I am often asked what a herniated disc injury is worth. If I tell you $20,000 to hundreds of thousands of dollars, this does not really answer the question. I will say it all depends, and the client will ask what it depends on. This leads us to the issue of what factors determine case value of a herniated disc case. This is a very complicated question that involves many factors. For instance, a few issues that must be resolved are:
- How many herniated discs do you have? More discs mean more money usually.
- Where are the herniated discs located on the spine?
- How large are the herniated discs? Larger is usually worse.
- What treatment was needed? More medically necessary treatment usually means more pain and suffering.
- Are the discs new or old?
- Did you fully recover? i.e. was your treatment successful?
- How has the injury affected your life physically, emotionally, financially?
- Are the discs extruded? In other words, is the jelly coming out of the donut that is the disc. If so, this extruded disc material can cause major problems with your health as it interferes with nerve roots or the spinal cord itself.
- Is the disc new or old? Sometimes, if there is bone spurring or dehydration / desiccation of the disc, defense counsel will argue the disc is old. This does not mean you do not get compensated, and if true, just means you have an aggravation of a pre-existing disc injury.
In other words, you already had an injury to the disc but the current accident aggravated it. Remember, the defendant must put you back to where you were the day before the accident. If you were not in pain, but now are, he or she has to pay to get you back to where you were, i.e. not in pain. It really does not matter if it is new or not. In fact, old injuries can be harder to heal according to the Mercy Guidelines. Aggravations of prior injuries is one factor listed as to why healing can take longer. So don't be fooled if an adjuster says the disc is old so they won't pay. Only a doctor can determine newness looking at all the factors, and even if it is an old disc, don't be fooled into thinking you do not deserve any compensation for the injury. This is a red herring used by some insurance companies. Remember, they have to pay to get you back to the level of health you were at before the accident.
One factor that comes up a lot is whether you were treating for the pre-existing disc right before the accident. If it was an "actively" treated disc then it is harder to separate out how much additional pain you are suffering, if a new MRI does not show additional damage beyond your original injury. Also, defense counsel will likely argue any additional damage occurred as a natural result of the first disc injury, and unless you have an MRI shot weeks before the current accident, this argument can sway a jury. Your credibility and those of your co-workers and family honestly stating you were not in any pain or the pain is much worse after the current injury in intensity, frequency and duration can go a long way in convincing a jury of the seriousness of your injuries.
The type of medical treatment you need to resolve the symptoms of the disc injury also plays a large part in case value. If you need only minor physical therapy vs injections vs a laminectomy surgery vs a fusion surgery vs multi-level fusion helps to determine case value.

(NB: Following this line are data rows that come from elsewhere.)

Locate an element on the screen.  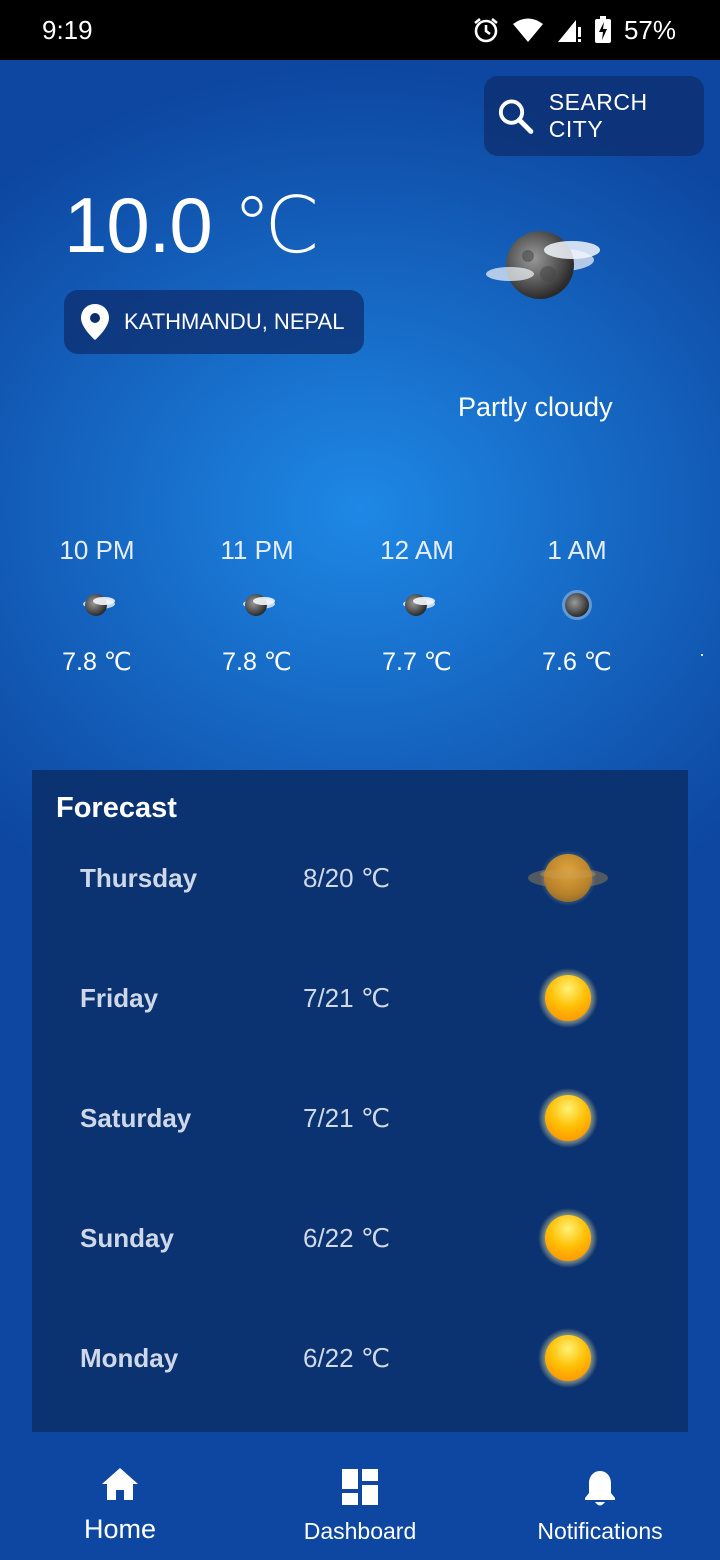
bell-icon is located at coordinates (600, 1488).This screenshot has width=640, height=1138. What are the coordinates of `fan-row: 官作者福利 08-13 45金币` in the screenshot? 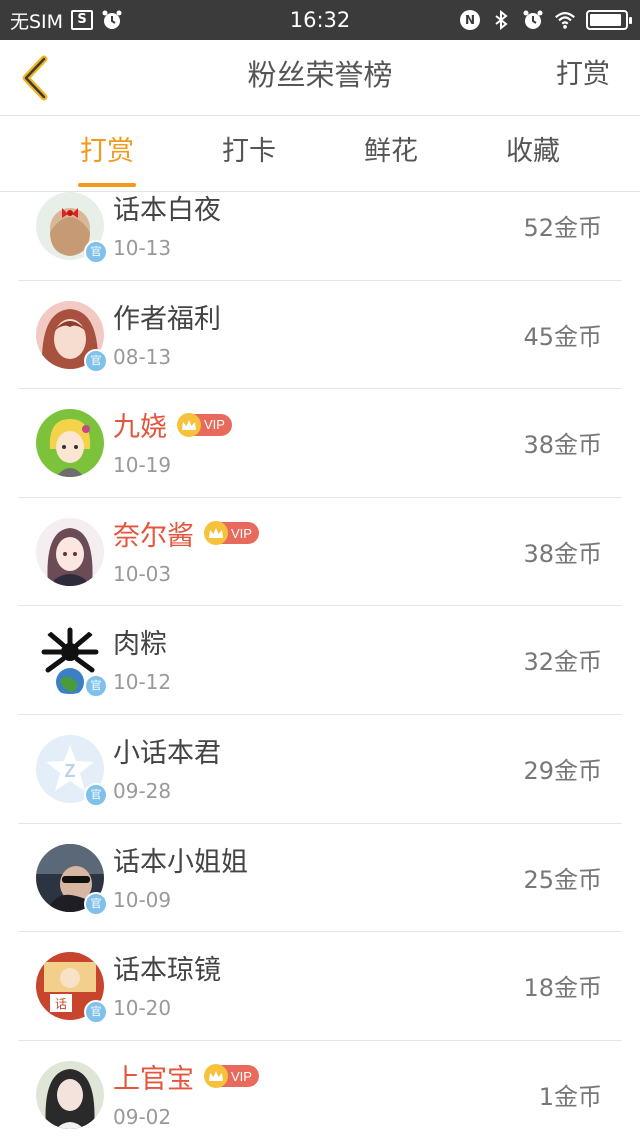 It's located at (320, 336).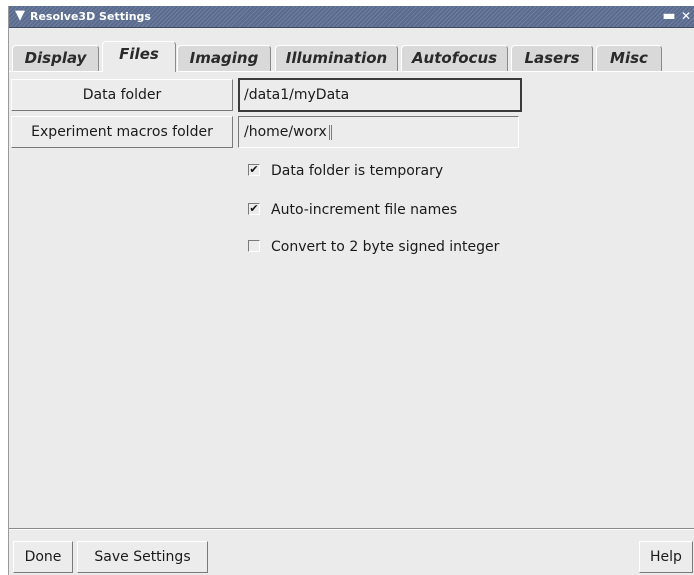 The width and height of the screenshot is (694, 575). I want to click on footer-separator, so click(352, 529).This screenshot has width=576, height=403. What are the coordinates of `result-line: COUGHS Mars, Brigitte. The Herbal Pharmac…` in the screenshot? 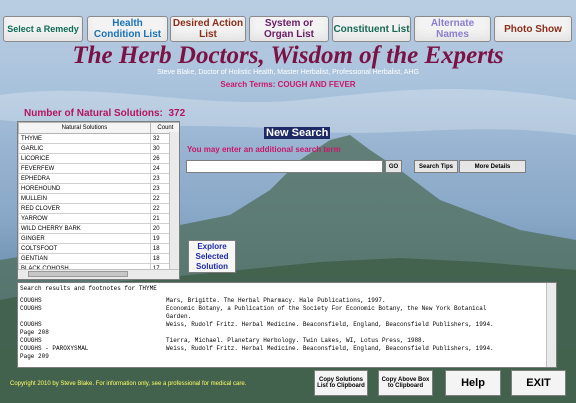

Also, whether you recover from treatment is important. If your surgery fails to stop your pain, then you have a life long injury, and you should be compensated accordingly. If you will live 40 more years, and you arguably deserve $100 + per day for pain and suffering, you can see how this adds up quickly.
Also, if you cannot work as a result of the injury despite the treatment, then you may have a life time lost wages claim, which can be quite large.
These are just a few of the many factors an experienced personal injury lawyer looks at when trying to determine the value of a herniated disc case. No two herniated disc cases are the same, because no injury, treatment, recover, lost wages, etc are the same. This is why you cannot guess what a typical case is worth. You may be able to find out what a typical insurance company will pay for a disc case if you don't have a lawyer. That is easy, usually not that much in my experience.
Adjusters rarely make the same offer to you that they will eventually make to an experienced personal injury lawyer. Why would they? You cannot sue them really by yourself, so why would they give you top dollar? Even after an attorney takes his fee, in my experience, you get more money in your pocket with an aggressive lawyer on a typical herniated disc case. This assumes the lawyer routinely goes to court and fights on these types of cases, and doesn't just take what the insurance company offers from the start. Anybody can do that. Even you.